It’s only made worse by the lame assignments many comp instructors assign (or are forced to assign): 1. A turning point in my life! (Get ready for five hundred essays about, “The time I got drunk? And almost had a wreck? And now I realize how precious life is?” or 2. My personal hero! (Get ready for another five hundred essays about, “My mother is my hero! Because she’s always there for me! Even though I can’t say what exactly I mean by that! And even though, duh, that’s what mothers do!”) Anything–ANYTHING–you say about a freshman comp essay will immediately be taken as a personal assault on the student her/himself. In a math class, no one takes it as a personal critique if an answer is marked as “wrong;” in a freshman comp class, any grade less than a “A” is taken as a slam against the student, since after all he/she is just “expressing myself.” And when you assign a “personal turning point” type of assignment, it just compounds the issue: “So sorry, Bubby, but your essay on fire safety and the tragic burning death of your grandmother only merits a ‘C’! Now, if gramps had died, too, that might merit a ‘B’!” —didmycomptime —Re: Is freshman comp really a chore? (Chronicle of Higher Education Forums)
Seton Hill used to have a required, two-semester “Thinking and Writing Seminar,” that included cultural identity topics (education, race, gender, class, family) and built up to a research paper. There were a few academic papers in the common reader, but there were also plenty of essays that were argumentative without being academic (a very entertaining Michael Moore essay comes to mind). But the students who emulated that kind of nonacademic persuasion were not prepared for the researched essay that was supposed to be the culmination of the two-semester sequence. As a result, some students who aced the cultural material bombed the writing component, and some good writers who didn’t do all the culture-related assignments had to take the class over again. Add to that the fact that some of the instructors were more interested in the cultural material than in the writing component, and some (like myself) were more interested in producing good writers than in getting students to explore and express their cultural identities.

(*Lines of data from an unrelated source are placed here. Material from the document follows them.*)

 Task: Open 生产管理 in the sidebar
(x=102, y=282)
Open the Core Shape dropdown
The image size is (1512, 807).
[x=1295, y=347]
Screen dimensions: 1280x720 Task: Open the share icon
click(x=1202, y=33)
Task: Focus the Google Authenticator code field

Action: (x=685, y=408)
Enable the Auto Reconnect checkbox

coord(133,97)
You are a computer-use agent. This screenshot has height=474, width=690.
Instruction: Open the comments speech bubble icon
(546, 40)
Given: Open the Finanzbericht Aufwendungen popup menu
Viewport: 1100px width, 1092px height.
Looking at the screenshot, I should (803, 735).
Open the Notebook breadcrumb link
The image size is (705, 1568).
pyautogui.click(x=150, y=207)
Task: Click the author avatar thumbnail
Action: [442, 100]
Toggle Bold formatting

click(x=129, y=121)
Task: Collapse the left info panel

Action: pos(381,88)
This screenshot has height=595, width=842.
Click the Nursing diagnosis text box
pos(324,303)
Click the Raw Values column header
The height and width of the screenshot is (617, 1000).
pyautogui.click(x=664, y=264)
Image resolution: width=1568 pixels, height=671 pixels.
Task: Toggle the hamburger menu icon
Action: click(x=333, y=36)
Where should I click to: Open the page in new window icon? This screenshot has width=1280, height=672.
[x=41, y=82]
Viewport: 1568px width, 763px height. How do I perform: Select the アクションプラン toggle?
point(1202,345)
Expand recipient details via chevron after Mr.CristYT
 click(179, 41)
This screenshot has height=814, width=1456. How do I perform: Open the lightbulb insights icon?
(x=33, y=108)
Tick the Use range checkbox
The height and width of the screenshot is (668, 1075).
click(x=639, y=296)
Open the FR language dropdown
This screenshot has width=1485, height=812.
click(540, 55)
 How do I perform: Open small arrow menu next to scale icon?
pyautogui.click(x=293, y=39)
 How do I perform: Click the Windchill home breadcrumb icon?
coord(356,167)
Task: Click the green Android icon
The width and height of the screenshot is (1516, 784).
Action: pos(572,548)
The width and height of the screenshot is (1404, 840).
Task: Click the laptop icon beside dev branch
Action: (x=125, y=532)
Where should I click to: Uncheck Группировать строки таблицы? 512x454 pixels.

This fall, thank goodness, the STW course has morphed into a one-semester composition basics course — sentences, paragraphs, main ideas, that sort of thing. Students can test out of it, or they can retake it as many times as necessary. Then they’ll move on to what is now a one-semester course that’s still called “Seminar in Thinking and Writing,” where the instructors can proceed on the assumption that their students have been taught how to write a paragraph and how to revise.
Last year the faculty voted to approve a new writing-intensive component, in which every major will have at least one course designated as writing intensive. While some faculty have expressed unhappiness because they feel that writing is not their area of expertise, it’s very clear to me that I know nothing about the writing one is supposed to do in a French class, or a psychology class, or a math class. Who does know about that kind of writing? Naturally, the French, psychology, and math teachers.
Didmycomptime should add “The day my team won (or lost) the big game.”
Another great comment, from a different poster: “I also have a low opinion of marijuana legalization papers–too many of them were written while high.”
Fair enough. I agree that cultural identity is a good topic, but I do wish our reader had more examples of researched essays. Of course I can (and do) provide such models myself, but because they’re not published as part of the reader they don’t have the same authority as the essays in the reader.
A newspaper editorial can (and should) be persuasive, but the rules of evidence and citation are different. A movie review or a personal rant can be persuasive, but needn’t cite peer-reviewed academic resources or contain original research (in the form of surveys or field observations). I feel that in a composition class, I will be able to explore and reward success in the building blocks that can later be used in other courses to construct an academic research paper, or any other kind of writing the students might do (such as cultural identies papers in the second semseter).
I certainly don’t feel that anything was wrong with the STW teachers, or with the “cultural identities” focus. I’ll be perfeclty happy teaching either freshman comp or STW, depending on enrollment needs.
I did, however, find it disorienting when I wanted to spend more time with grammar and sentence struture, but instead had to make room for the series of assignments that lead to the research paper.
Seems to me that most of those examples from the site you’re quoting are about papers from basic skills classes, not from classes that assign readings that come out of cultural studies texts, like STW. Although any class reader threatens to pull a class away from learning core writing skills, I must say in defense of the STW teachers that the reason “cultural identity” issues work so well is that everyone in the room has a stake in them, and they can function as a ‘common ground’ for teaching argumentation skills (not culture as the ‘content’ of the class, per se). What is “non-academic persuasion” really? Is it inherently unpersuasive? Or is persuasion still persuasion, no matter how you slice it? After all, teaching students ‘academic writing’ can bomb just as badly, as I’m sure you know. And academics can still write ABOUT someone like Michael Moore without becoming him. Mastering the skills take time, sure, but if there isn’t any content that will set a spark under a student’s pen, there will never be a flame.